Australian Garganega wine regional and flavour profile
WHITE | MEDIUM BODY | FULL BODY
Garganega taste and aromas
Wild flowers, lemon curd and nuts, with hints of honeydew melon, and pear.
Medium-full, with a dry, clean finish and medium acidity
Garganega cellaring potential
Depending on the region, Garganega has the potential to improve with bottle age for more than a decade, particularly if from the Recioto region in Italy.
Facts about Garganega
- Garganega is a variety of white Italian wine grape widely grown in the Veneto region of North East Italy, particularly in the provinces of Verona and Vicenza, and is Italy’s 6th most widely planted white grape.
- Garganega has the arguably unfortunate accolade of being one of the most underrated white grapes in the world. Light, crisp and refreshing examples can be found throughout Italy, but it’s at its most exciting in Soave. Here, it produces anything from 70-100% of the blend, the remainder tending to be Trebbiano and/or Chardonnay.
Australian regions that produce Garganega
Garganega is an incredibly rare varietal wine, and rarely seen in Australia. It can be found in Barossa Valley in small quantities.
Outside of Australia, the Garganega grape variety is one of Italy’s most planted grapes and comes from the Veneto region, which is a province of Verona. In addition to Soave, Garganega is also widely grown in the Gambellara, Bianco di Custoza, Colli Berici and Colli Euganei DOCs. Outside of the Veneto, there are some plantings in the Umbria and Friuli wine regions.
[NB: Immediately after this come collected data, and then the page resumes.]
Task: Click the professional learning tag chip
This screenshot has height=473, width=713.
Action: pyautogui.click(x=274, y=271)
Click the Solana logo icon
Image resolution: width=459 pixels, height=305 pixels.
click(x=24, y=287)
What food to pair with Garganega
Garganega is often lightly oaked and has a thick texture. Garganega is excellent as an aperitif (a drink served before a meal to stimulate the appetite), and it is also a great pairing with Asian cuisine, curry, soups, pasta, poultry and light antipasti. Garganega is also nicely matched with seafood such as crab, oysters, sea bass due to its almond flavours and vibrant fruit qualities, and the richer versions of Garganega can handle pasta with cream sauce.